### What is needed
Copy out the rows below, replacing "Locate an element on the screen" with "Find an element on the screen" every time it occurs and leaving everything else unchanged.

━━━━━━━━

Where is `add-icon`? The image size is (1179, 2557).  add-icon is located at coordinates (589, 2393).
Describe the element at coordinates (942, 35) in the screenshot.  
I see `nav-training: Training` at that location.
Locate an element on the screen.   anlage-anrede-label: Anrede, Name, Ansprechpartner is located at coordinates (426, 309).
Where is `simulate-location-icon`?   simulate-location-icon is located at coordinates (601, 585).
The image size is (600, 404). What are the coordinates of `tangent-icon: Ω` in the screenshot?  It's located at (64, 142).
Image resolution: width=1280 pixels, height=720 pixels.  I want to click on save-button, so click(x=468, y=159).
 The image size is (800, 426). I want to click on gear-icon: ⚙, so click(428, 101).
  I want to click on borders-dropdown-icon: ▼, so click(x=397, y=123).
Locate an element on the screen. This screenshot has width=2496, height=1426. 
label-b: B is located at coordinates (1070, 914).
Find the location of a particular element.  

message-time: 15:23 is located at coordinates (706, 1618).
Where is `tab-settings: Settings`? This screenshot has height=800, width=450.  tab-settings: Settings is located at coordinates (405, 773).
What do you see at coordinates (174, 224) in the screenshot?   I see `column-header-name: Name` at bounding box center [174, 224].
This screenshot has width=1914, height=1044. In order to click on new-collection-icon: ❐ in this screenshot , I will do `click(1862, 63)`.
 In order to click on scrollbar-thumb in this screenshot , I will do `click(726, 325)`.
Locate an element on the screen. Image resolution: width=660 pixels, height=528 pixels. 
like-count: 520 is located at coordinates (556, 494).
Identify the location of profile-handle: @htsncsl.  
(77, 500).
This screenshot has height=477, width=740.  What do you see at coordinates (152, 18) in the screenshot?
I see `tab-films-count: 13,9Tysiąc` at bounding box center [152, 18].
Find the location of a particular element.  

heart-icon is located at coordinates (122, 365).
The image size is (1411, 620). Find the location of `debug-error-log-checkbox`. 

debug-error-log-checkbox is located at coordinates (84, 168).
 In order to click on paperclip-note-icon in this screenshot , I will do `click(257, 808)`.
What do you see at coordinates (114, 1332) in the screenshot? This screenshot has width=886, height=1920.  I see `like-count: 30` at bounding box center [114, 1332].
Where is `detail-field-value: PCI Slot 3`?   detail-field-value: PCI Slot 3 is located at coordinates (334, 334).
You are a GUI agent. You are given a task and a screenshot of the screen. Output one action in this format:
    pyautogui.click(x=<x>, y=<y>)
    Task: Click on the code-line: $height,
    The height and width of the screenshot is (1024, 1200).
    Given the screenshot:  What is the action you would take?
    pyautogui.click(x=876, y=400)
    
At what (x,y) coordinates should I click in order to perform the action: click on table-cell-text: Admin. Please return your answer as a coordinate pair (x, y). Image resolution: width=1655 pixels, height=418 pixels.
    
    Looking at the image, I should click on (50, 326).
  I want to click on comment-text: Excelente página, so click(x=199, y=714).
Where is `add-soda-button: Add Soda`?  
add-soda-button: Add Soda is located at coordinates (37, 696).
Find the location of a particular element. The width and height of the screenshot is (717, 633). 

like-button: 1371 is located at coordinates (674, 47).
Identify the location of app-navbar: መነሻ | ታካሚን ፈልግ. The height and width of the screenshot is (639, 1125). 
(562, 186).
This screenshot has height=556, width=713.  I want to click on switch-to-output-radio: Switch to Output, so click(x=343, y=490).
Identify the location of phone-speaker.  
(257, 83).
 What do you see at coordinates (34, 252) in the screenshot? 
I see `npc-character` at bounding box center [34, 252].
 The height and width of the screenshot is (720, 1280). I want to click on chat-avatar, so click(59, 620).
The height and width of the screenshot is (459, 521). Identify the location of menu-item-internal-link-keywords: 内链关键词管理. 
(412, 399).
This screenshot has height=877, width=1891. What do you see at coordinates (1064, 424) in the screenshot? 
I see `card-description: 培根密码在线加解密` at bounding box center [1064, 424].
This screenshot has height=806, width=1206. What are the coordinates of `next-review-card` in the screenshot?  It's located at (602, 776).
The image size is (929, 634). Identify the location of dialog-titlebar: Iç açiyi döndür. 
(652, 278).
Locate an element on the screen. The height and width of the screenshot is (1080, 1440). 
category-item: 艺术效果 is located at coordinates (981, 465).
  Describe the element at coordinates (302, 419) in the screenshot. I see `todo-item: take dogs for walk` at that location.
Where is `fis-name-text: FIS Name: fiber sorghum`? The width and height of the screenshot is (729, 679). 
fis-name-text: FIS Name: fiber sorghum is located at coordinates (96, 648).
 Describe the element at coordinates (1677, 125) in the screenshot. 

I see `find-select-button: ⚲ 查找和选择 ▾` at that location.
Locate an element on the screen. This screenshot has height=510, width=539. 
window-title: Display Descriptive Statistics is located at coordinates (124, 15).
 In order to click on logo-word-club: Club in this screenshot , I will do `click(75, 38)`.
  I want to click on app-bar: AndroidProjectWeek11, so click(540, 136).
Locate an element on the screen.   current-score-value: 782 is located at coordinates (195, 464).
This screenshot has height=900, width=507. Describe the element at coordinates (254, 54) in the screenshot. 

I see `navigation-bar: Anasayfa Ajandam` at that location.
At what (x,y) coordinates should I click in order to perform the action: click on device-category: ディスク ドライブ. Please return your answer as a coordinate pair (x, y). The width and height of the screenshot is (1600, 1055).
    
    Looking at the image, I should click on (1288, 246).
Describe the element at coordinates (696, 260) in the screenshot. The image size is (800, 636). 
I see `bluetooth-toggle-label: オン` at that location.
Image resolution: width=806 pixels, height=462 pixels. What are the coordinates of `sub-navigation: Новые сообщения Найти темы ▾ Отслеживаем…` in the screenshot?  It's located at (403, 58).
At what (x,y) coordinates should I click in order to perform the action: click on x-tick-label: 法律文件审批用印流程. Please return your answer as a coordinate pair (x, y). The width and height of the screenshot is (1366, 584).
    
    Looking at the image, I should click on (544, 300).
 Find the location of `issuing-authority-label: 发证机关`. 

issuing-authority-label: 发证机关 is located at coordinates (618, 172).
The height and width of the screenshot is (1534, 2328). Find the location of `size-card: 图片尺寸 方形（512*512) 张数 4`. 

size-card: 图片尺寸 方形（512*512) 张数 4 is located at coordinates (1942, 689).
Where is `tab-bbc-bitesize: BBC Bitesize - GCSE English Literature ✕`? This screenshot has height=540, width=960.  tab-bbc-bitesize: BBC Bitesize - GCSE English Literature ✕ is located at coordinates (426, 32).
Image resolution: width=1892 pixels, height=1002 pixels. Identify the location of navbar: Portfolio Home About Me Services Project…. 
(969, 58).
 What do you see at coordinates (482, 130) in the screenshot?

━━━━━━━━

### Completed exercise
Where is `add-icon`? The image size is (1179, 2557).  add-icon is located at coordinates (589, 2393).
Describe the element at coordinates (942, 35) in the screenshot.  
I see `nav-training: Training` at that location.
Find an element on the screen.   anlage-anrede-label: Anrede, Name, Ansprechpartner is located at coordinates (426, 309).
Where is `simulate-location-icon`?   simulate-location-icon is located at coordinates (601, 585).
The image size is (600, 404). What are the coordinates of `tangent-icon: Ω` in the screenshot?  It's located at (64, 142).
Image resolution: width=1280 pixels, height=720 pixels.  I want to click on save-button, so click(x=468, y=159).
 The image size is (800, 426). I want to click on gear-icon: ⚙, so click(428, 101).
  I want to click on borders-dropdown-icon: ▼, so click(x=397, y=123).
Find an element on the screen. This screenshot has width=2496, height=1426. 
label-b: B is located at coordinates (1070, 914).
Find the location of a particular element.  

message-time: 15:23 is located at coordinates (706, 1618).
Where is `tab-settings: Settings`? This screenshot has height=800, width=450.  tab-settings: Settings is located at coordinates (405, 773).
What do you see at coordinates (174, 224) in the screenshot?   I see `column-header-name: Name` at bounding box center [174, 224].
This screenshot has width=1914, height=1044. In order to click on new-collection-icon: ❐ in this screenshot , I will do `click(1862, 63)`.
 In order to click on scrollbar-thumb in this screenshot , I will do `click(726, 325)`.
Find an element on the screen. Image resolution: width=660 pixels, height=528 pixels. 
like-count: 520 is located at coordinates (556, 494).
Identify the location of profile-handle: @htsncsl.  
(77, 500).
This screenshot has height=477, width=740.  What do you see at coordinates (152, 18) in the screenshot?
I see `tab-films-count: 13,9Tysiąc` at bounding box center [152, 18].
Find the location of a particular element.  

heart-icon is located at coordinates (122, 365).
The image size is (1411, 620). Find the location of `debug-error-log-checkbox`. 

debug-error-log-checkbox is located at coordinates (84, 168).
 In order to click on paperclip-note-icon in this screenshot , I will do `click(257, 808)`.
What do you see at coordinates (114, 1332) in the screenshot? This screenshot has width=886, height=1920.  I see `like-count: 30` at bounding box center [114, 1332].
Where is `detail-field-value: PCI Slot 3`?   detail-field-value: PCI Slot 3 is located at coordinates (334, 334).
You are a GUI agent. You are given a task and a screenshot of the screen. Output one action in this format:
    pyautogui.click(x=<x>, y=<y>)
    Task: Click on the code-line: $height,
    The height and width of the screenshot is (1024, 1200).
    Given the screenshot:  What is the action you would take?
    pyautogui.click(x=876, y=400)
    
At what (x,y) coordinates should I click in order to perform the action: click on table-cell-text: Admin. Please return your answer as a coordinate pair (x, y). Image resolution: width=1655 pixels, height=418 pixels.
    
    Looking at the image, I should click on (50, 326).
  I want to click on comment-text: Excelente página, so click(x=199, y=714).
Where is `add-soda-button: Add Soda`?  
add-soda-button: Add Soda is located at coordinates (37, 696).
Find the location of a particular element. The width and height of the screenshot is (717, 633). 

like-button: 1371 is located at coordinates (674, 47).
Identify the location of app-navbar: መነሻ | ታካሚን ፈልግ. The height and width of the screenshot is (639, 1125). 
(562, 186).
This screenshot has height=556, width=713.  I want to click on switch-to-output-radio: Switch to Output, so click(x=343, y=490).
Identify the location of phone-speaker.  
(257, 83).
 What do you see at coordinates (34, 252) in the screenshot? 
I see `npc-character` at bounding box center [34, 252].
 The height and width of the screenshot is (720, 1280). I want to click on chat-avatar, so click(59, 620).
The height and width of the screenshot is (459, 521). Identify the location of menu-item-internal-link-keywords: 内链关键词管理. 
(412, 399).
This screenshot has height=877, width=1891. What do you see at coordinates (1064, 424) in the screenshot? 
I see `card-description: 培根密码在线加解密` at bounding box center [1064, 424].
This screenshot has height=806, width=1206. What are the coordinates of `next-review-card` in the screenshot?  It's located at (602, 776).
The image size is (929, 634). Identify the location of dialog-titlebar: Iç açiyi döndür. 
(652, 278).
Find an element on the screen. The height and width of the screenshot is (1080, 1440). 
category-item: 艺术效果 is located at coordinates (981, 465).
  Describe the element at coordinates (302, 419) in the screenshot. I see `todo-item: take dogs for walk` at that location.
Where is `fis-name-text: FIS Name: fiber sorghum`? The width and height of the screenshot is (729, 679). 
fis-name-text: FIS Name: fiber sorghum is located at coordinates (96, 648).
 Describe the element at coordinates (1677, 125) in the screenshot. 

I see `find-select-button: ⚲ 查找和选择 ▾` at that location.
Find an element on the screen. This screenshot has height=510, width=539. 
window-title: Display Descriptive Statistics is located at coordinates (124, 15).
 In order to click on logo-word-club: Club in this screenshot , I will do `click(75, 38)`.
  I want to click on app-bar: AndroidProjectWeek11, so click(540, 136).
Find an element on the screen.   current-score-value: 782 is located at coordinates (195, 464).
This screenshot has height=900, width=507. Describe the element at coordinates (254, 54) in the screenshot. 

I see `navigation-bar: Anasayfa Ajandam` at that location.
At what (x,y) coordinates should I click in order to perform the action: click on device-category: ディスク ドライブ. Please return your answer as a coordinate pair (x, y). The width and height of the screenshot is (1600, 1055).
    
    Looking at the image, I should click on (1288, 246).
Describe the element at coordinates (696, 260) in the screenshot. The image size is (800, 636). 
I see `bluetooth-toggle-label: オン` at that location.
Image resolution: width=806 pixels, height=462 pixels. What are the coordinates of `sub-navigation: Новые сообщения Найти темы ▾ Отслеживаем…` in the screenshot?  It's located at (403, 58).
At what (x,y) coordinates should I click in order to perform the action: click on x-tick-label: 法律文件审批用印流程. Please return your answer as a coordinate pair (x, y). The width and height of the screenshot is (1366, 584).
    
    Looking at the image, I should click on (544, 300).
 Find the location of `issuing-authority-label: 发证机关`. 

issuing-authority-label: 发证机关 is located at coordinates (618, 172).
The height and width of the screenshot is (1534, 2328). Find the location of `size-card: 图片尺寸 方形（512*512) 张数 4`. 

size-card: 图片尺寸 方形（512*512) 张数 4 is located at coordinates (1942, 689).
Where is `tab-bbc-bitesize: BBC Bitesize - GCSE English Literature ✕`? This screenshot has height=540, width=960.  tab-bbc-bitesize: BBC Bitesize - GCSE English Literature ✕ is located at coordinates (426, 32).
Image resolution: width=1892 pixels, height=1002 pixels. Identify the location of navbar: Portfolio Home About Me Services Project…. 
(969, 58).
 What do you see at coordinates (482, 130) in the screenshot?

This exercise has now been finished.